48 % des entreprises européennes en Tunisie sont françaises

« Plus de 90 % des entreprises étrangères en Tunisie sont européennes, compte Michaela Dodini, chef de la section commerciale de la délégation de l’Union européenne à Tunis. En 2012, le pays a reçu 210 M€ de la part de Bruxelles, malgré la crise. Nos entreprises ont retrouvé dans le même temps leur niveau de présence d'avant la révolution. L'accord de libre-échange complet et approfondi signé entre la Tunisie et l'UE devrait permettre d'aller encore plus loin. »

 

Les chiffres montrent qu’en 2012, les entreprises européennes présentes dans le pays sont originaires de quatre États : France (48 %), Italie (28 %), Allemagne (9 %), Belgique (8 %). Selon Fipa-Tunisia, l’agence de promotion de l’investissement extérieur, elles représentent 93 % des entreprises européennes dans le pays, hors secteur énergétique. « 2012 est une année de croissance pour la Tunisie qui a enregistré 25 % d'investissements directs étrangers (IDE) supplémentaires, indique Manal Tabet, d'Anima. 60 % des projets annoncés dans le pays proviennent d'investisseurs européens. Le tiers d'entre eux sont des PME, opérant dans tous les secteurs économiques, avec une prééminence des services aux entreprises, du tourisme et de l'automobile ». Et cette tendance amorcée en 2012 se confirme en 2013, selon les premiers chiffres recueillis par Anima.
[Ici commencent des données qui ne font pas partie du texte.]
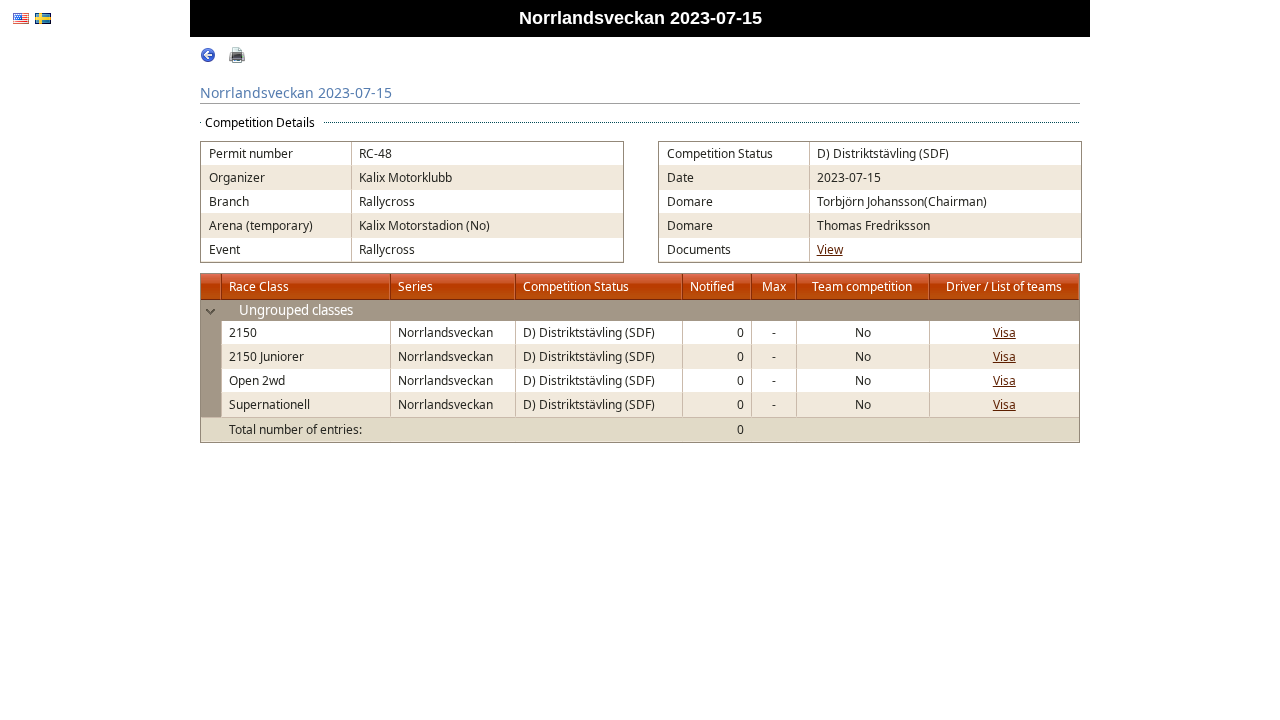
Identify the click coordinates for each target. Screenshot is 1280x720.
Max (774, 286)
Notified (712, 286)
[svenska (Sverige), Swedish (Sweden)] (43, 18)
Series (415, 286)
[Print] (237, 58)
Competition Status (576, 286)
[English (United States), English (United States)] (21, 18)
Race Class (259, 286)
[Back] (208, 58)
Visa (1004, 332)
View (830, 249)
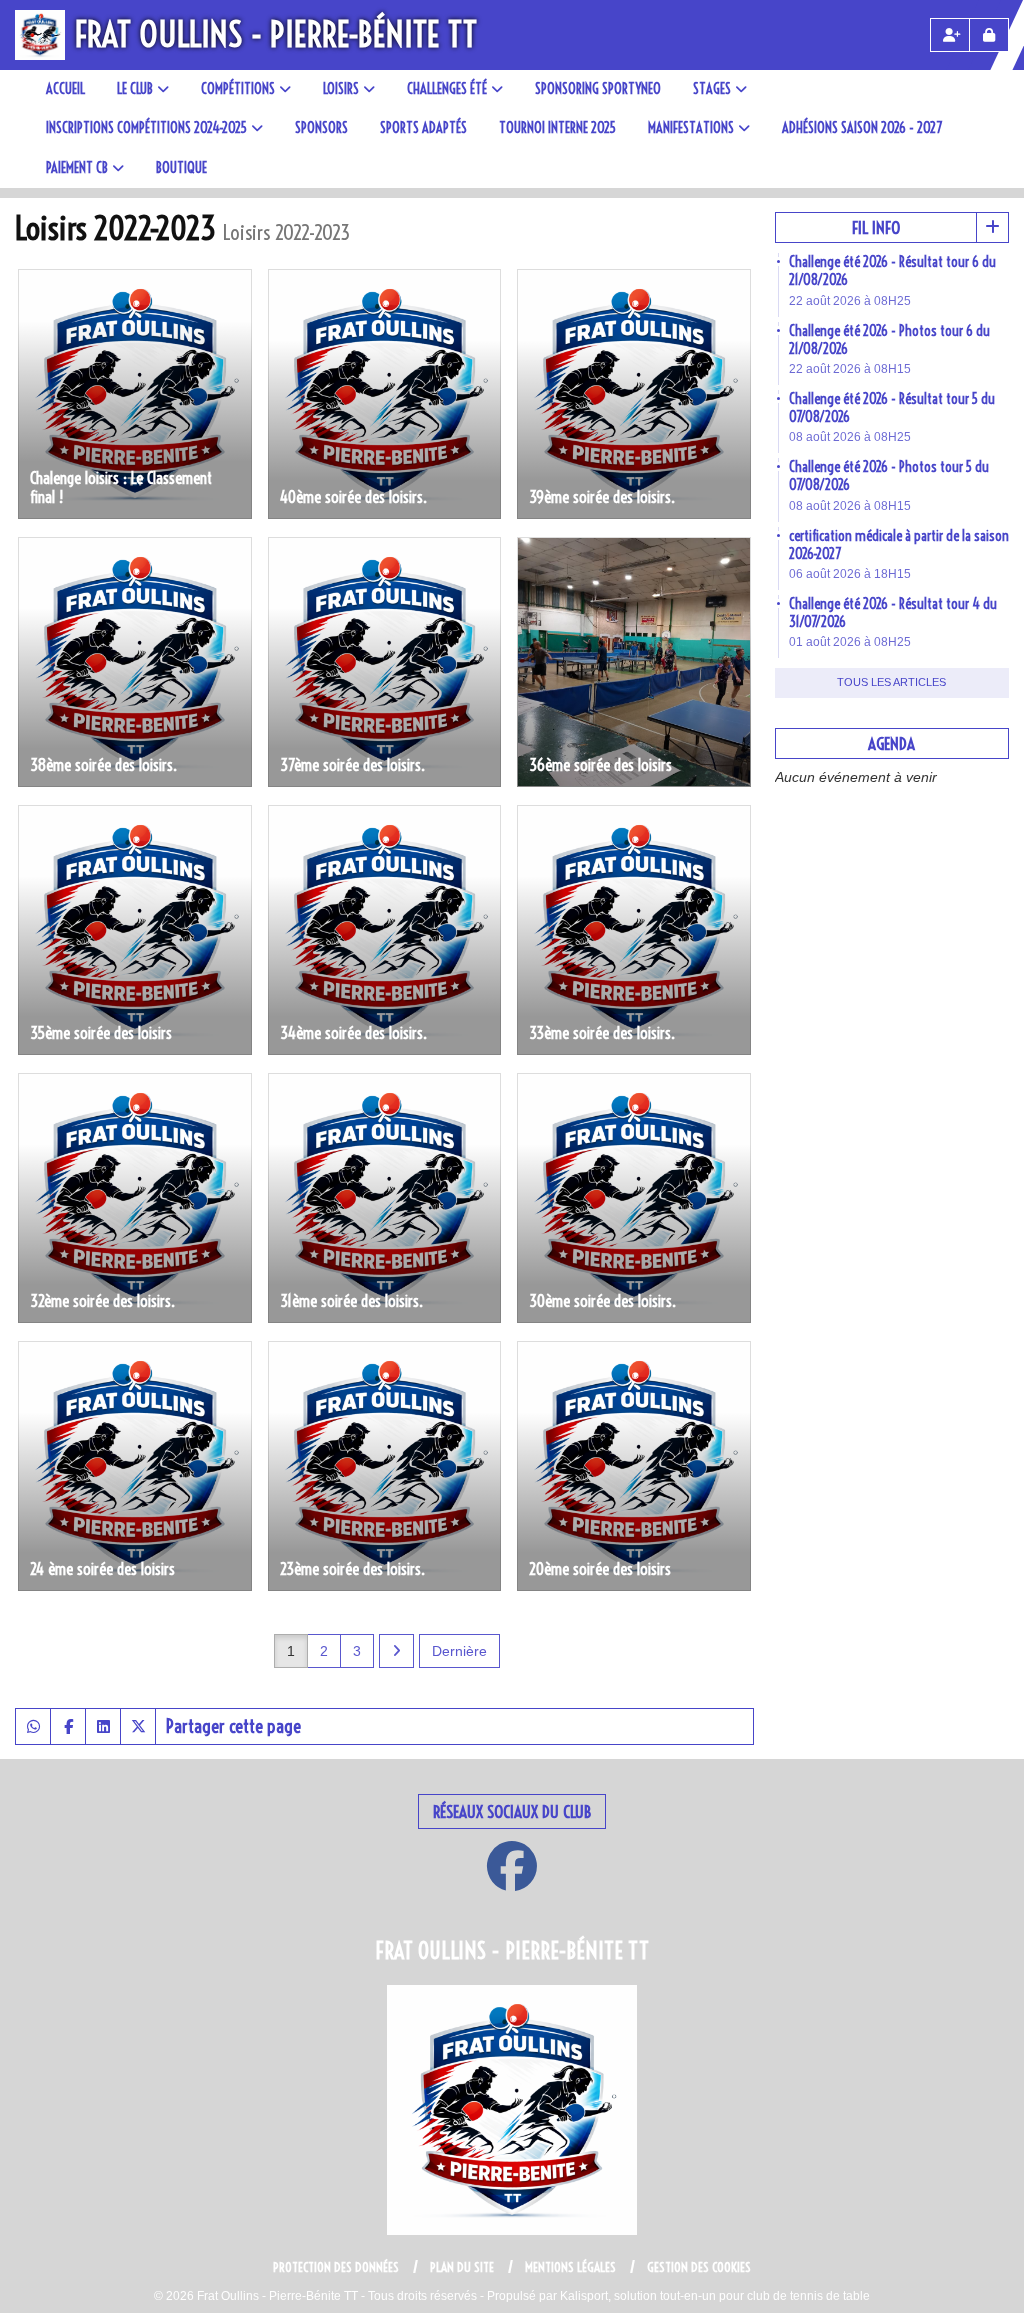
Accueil (65, 89)
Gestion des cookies (699, 2267)
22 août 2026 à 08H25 (850, 301)
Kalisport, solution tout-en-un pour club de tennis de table (715, 2296)
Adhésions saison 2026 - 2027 (862, 128)
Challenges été (447, 89)
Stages (712, 89)
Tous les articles (891, 682)
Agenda (891, 743)
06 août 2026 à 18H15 (850, 574)
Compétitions (238, 89)
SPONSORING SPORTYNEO (598, 89)
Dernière (459, 1651)
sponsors (321, 128)
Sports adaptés (423, 128)
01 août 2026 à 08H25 (850, 642)
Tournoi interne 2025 (557, 128)
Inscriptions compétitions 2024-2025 (146, 128)
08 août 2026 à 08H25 (850, 437)
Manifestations (691, 128)
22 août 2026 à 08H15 (850, 369)
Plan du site (462, 2267)
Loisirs (341, 89)
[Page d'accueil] (40, 35)
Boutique (181, 168)
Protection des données (336, 2267)
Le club (135, 89)
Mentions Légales (570, 2267)
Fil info (876, 227)
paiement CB (77, 168)
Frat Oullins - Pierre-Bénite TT (276, 34)
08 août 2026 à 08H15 (850, 506)
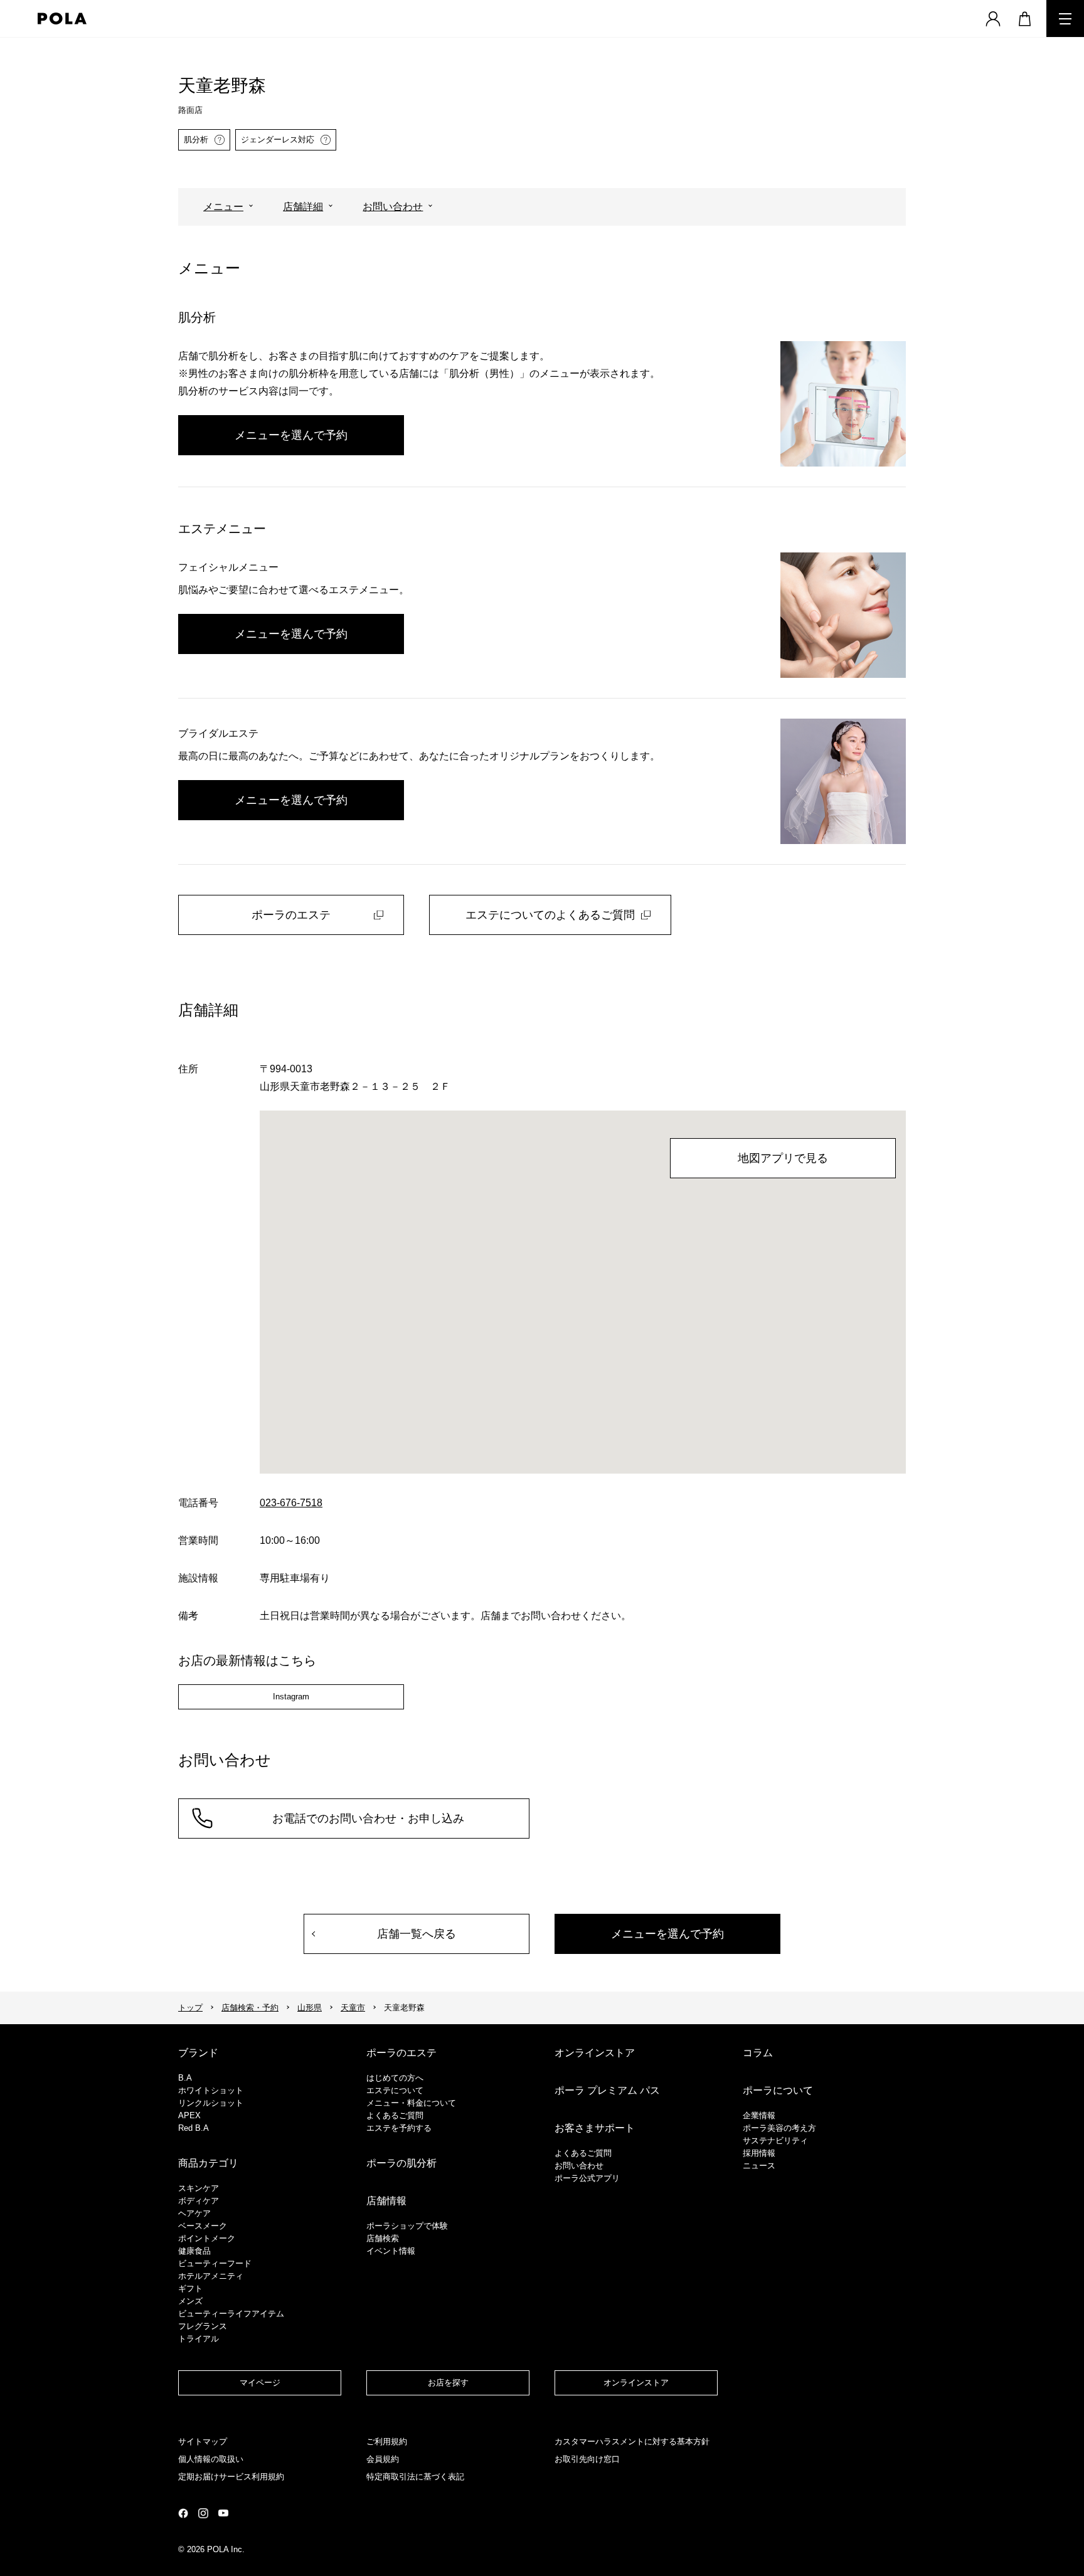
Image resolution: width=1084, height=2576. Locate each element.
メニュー (223, 206)
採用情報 (759, 2153)
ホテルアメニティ (210, 2276)
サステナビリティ (775, 2140)
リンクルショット (210, 2103)
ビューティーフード (215, 2263)
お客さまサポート (595, 2128)
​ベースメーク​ (202, 2225)
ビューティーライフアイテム (231, 2313)
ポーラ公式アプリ (587, 2178)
De la sous-traitance vers la co-traitance

Que cherchent les entreprises qui s'implantent en Tunisie ? « Le niveau de vie du pays et la qualification de sa main-d'œuvre obligent la Tunisie à viser des activités à haute valeur ajoutée », observe Emmanuel Noutary. « La Tunisie a revu ses axes de développement, concurrencés par des pays où la main d'œuvre est moins chère pour les activités à faible valeur ajoutée, confirme Slahedine Ladjimi, le PDG de la banque internationale arabe de Tunisie (Biat). Les entreprises sous-traitantes deviennent progressivement cotraitantes ».

 

Pour Slahedine Ladjimi, les conditions d’investissement proposées par la Tunisie aux entreprises étrangères sont intéressantes (possibilité d’investir sans partenaire local, liberté de transfert de devise vers le pays d’origine, cadre juridique et fiscal convenable, etc.). Khaled Zribi, le président du cercle des jeunes dirigeants (CJD) tunisiens, considère que c’est vers la Bourse qu’il faut se tourner : « La faiblesse de la Bourse tunisienne est liée à son offre, mais le marché se trouve techniquement mature pour accueillir les capitalisations des entreprises de télécom par exemple. La Tunisie pourrait profiter de la même dynamique insufflée par la capitalisation de Maroc Télécom à la Bourse de Casablanca, si un opérateur de la même envergure se manifestait ! ». Mais avec douze introductions prévues en 2013 pour une capitalisation d’1 mrd€, c’est plutôt sur l’économie réelle, et ses 90 % d’entreprises familiales, qu’il faudra compter.